INSTRUCTIONS TO FOLLOW
In the article on small-business bankruptcies, what debt threshold applied under subchapter V before Congress temporarily raised it?

EXCERPT PROVIDED
▼▼▼

As subchapter V, a provision in the bankruptcy code that offers small businesses a faster and cheaper route to debt restructuring, sets to expire soon, a surge of bankruptcies is being filed to beat the deadline.
In “Small-Business Bankruptcies Surge Ahead of Potential Law Change,” the Wall Street Journal looks at the provision that went into effect in 2020 as part of the Small Business Reorganization Act, allowing companies with less than $7.5 million in debt to file for bankruptcy. Originally, the threshold was $2.7 million in debt, but Congress authorized the temporary increase in response to the economic distress caused by the COVID-19 pandemic.
The higher cap on these filings is due to sunset on June 21, when the limit could go back to the lower number, adjusted for inflation, unless Congress takes action. Aware of the narrowing window, as many as 213 small businesses filed for chapter 11 bankruptcy in the U.S. in February, a 78% increase compared with the same month a year ago, according to bankruptcy data provider Epiq.
Advocates who argue the debt limit should stay at $7.5 million highlight the expedited process and greater control retained by business owners, while critics argue that it disproportionately benefits businesses at the expense of creditors, prompting calls for reforms to restore fairness in bankruptcy proceedings.

▲▲▲

DATASET EXCERPT
▼▼▼

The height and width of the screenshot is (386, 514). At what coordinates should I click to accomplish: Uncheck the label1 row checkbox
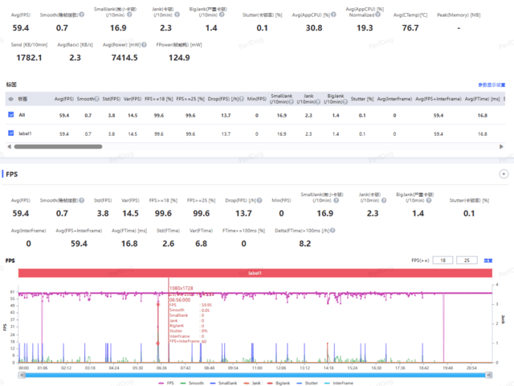tap(10, 133)
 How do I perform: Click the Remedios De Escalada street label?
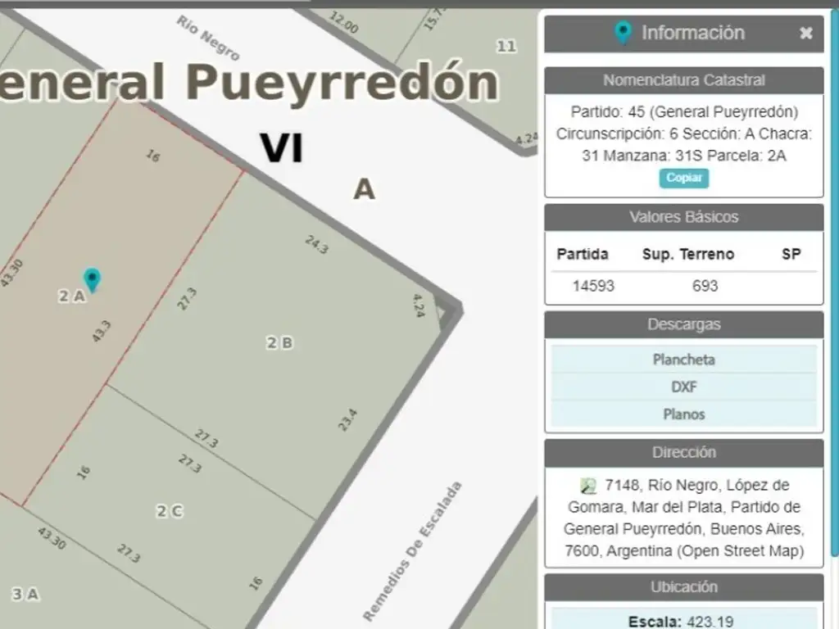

▲▲▲

EXERCISE SOLUTION
$2.7 million in debt.